Sinera v. Bedford-Webster LLC

Sinera v Bedford-Webster LLC (2020 NY Slip Op 06009)
Sinera v Bedford-Webster LLC
2020 NY Slip Op 06009
Decided on October 22, 2020
Appellate Division, First Department
Published by New York State Law Reporting Bureau pursuant to Judiciary Law § 431.
This opinion is uncorrected and subject to revision before publication in the Official Reports.


Decided and Entered: October 22, 2020
Before: Renwick, J.P., Manzanet-Daniels, Gesmer, Oing, JJ.

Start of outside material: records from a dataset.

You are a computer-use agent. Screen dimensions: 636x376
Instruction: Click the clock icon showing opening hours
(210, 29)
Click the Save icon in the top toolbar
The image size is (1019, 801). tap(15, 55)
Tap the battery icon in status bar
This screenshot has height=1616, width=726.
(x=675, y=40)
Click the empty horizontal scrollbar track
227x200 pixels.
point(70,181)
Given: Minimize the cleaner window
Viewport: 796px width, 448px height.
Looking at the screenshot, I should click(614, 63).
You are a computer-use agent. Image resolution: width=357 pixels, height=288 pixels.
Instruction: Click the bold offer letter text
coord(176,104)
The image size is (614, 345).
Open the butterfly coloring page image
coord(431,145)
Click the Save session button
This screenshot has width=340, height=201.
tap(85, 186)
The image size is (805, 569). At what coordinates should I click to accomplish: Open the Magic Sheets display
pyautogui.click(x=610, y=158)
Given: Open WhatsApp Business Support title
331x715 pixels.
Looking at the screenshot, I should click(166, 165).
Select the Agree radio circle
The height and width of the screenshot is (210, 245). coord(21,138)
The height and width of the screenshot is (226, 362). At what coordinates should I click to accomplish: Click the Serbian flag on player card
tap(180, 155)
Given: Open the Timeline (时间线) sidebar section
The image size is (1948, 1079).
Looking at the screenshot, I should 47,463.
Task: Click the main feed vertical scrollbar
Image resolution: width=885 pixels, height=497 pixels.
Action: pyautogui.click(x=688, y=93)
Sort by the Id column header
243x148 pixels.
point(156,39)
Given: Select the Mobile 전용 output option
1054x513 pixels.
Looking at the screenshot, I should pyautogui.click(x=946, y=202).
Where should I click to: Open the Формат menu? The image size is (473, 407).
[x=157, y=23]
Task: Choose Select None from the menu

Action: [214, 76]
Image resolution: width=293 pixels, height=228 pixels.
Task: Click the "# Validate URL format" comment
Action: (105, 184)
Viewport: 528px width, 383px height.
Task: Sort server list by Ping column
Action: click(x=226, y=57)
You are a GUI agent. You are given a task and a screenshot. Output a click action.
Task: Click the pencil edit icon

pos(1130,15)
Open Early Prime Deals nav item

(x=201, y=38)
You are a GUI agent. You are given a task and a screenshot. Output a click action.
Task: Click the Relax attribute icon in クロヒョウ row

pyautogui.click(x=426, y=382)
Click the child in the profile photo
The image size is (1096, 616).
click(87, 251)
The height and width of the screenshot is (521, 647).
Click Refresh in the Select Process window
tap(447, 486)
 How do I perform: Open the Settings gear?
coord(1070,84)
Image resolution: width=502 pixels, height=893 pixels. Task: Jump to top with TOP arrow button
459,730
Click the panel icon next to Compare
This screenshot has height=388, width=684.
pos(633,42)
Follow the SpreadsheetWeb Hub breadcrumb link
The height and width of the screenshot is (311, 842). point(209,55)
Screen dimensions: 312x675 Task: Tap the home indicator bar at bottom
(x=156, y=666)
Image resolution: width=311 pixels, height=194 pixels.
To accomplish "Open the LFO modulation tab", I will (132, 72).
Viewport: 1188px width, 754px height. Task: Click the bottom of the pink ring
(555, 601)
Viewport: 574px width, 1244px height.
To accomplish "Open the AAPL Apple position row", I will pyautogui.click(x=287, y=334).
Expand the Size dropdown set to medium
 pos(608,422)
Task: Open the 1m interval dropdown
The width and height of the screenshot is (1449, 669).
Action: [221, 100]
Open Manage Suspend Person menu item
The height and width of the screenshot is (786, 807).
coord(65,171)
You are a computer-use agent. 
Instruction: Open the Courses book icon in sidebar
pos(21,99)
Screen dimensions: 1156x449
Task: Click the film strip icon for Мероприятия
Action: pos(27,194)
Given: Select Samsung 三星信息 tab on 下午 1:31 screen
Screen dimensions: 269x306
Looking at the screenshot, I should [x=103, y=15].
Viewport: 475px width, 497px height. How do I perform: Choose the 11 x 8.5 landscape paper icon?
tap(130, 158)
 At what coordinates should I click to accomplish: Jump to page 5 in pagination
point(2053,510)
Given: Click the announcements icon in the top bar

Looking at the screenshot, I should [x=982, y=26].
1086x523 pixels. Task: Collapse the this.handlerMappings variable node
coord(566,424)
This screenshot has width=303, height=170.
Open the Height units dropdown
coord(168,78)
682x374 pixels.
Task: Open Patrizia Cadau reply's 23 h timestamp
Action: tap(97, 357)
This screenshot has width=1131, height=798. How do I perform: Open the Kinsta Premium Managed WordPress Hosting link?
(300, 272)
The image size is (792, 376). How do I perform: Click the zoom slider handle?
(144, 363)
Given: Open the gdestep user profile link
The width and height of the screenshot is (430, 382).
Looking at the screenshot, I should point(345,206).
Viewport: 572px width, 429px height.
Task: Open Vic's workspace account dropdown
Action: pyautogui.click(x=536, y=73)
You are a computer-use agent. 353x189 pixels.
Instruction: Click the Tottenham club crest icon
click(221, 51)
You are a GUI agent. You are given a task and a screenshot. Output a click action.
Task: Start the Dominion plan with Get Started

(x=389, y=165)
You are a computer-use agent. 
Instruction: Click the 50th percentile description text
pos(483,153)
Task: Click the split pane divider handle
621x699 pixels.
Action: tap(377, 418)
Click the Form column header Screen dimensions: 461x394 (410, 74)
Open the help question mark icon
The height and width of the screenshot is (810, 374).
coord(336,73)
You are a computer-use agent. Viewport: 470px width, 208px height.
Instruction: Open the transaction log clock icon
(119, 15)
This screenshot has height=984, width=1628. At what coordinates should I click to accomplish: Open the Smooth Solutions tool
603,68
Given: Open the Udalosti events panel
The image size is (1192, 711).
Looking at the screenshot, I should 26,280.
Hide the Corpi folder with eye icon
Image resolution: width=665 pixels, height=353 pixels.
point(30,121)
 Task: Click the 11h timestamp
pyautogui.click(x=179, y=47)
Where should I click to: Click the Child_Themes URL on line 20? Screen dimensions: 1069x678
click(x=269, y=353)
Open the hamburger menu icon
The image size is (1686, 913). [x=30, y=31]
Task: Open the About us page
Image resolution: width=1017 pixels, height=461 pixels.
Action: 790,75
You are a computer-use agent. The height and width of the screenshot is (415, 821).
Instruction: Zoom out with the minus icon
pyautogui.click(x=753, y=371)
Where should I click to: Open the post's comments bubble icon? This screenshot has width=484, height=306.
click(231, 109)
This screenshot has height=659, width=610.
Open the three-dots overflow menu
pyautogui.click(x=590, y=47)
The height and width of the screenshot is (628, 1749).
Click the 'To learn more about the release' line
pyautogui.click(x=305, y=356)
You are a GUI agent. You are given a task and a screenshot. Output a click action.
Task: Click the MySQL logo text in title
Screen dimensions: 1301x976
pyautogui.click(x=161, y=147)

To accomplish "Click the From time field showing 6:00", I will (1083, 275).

Index No. 23902/15E Appeal No. 12171 Case No. 2019-04678

[*1]Bubacarr Sinera, Plaintiff-Respondent,

v

Bedford-Webster LLC, et al., Defendants-Respondents-Appellants, 3170 Webster Avenue LLC, Defendant-Appellant-Respondent.



Bedford-Webster LLC, Third-Party Plaintiff-Respondent-Appellant,

v

Joy Construction Corp., Third-Party Defendant-Appellant-Respondent.




Carol R. Finocchio, New York (Marie R. Hodukavich of counsel), for appellants-respondents.

Maizes & Maizes LLP, Bronx (Michael H. Maizes of counsel), for respondents-appellants.

Edelman, Krasin & Jaye, PLLC, Westbury (Kara M. Rosen of counsel), for respondent.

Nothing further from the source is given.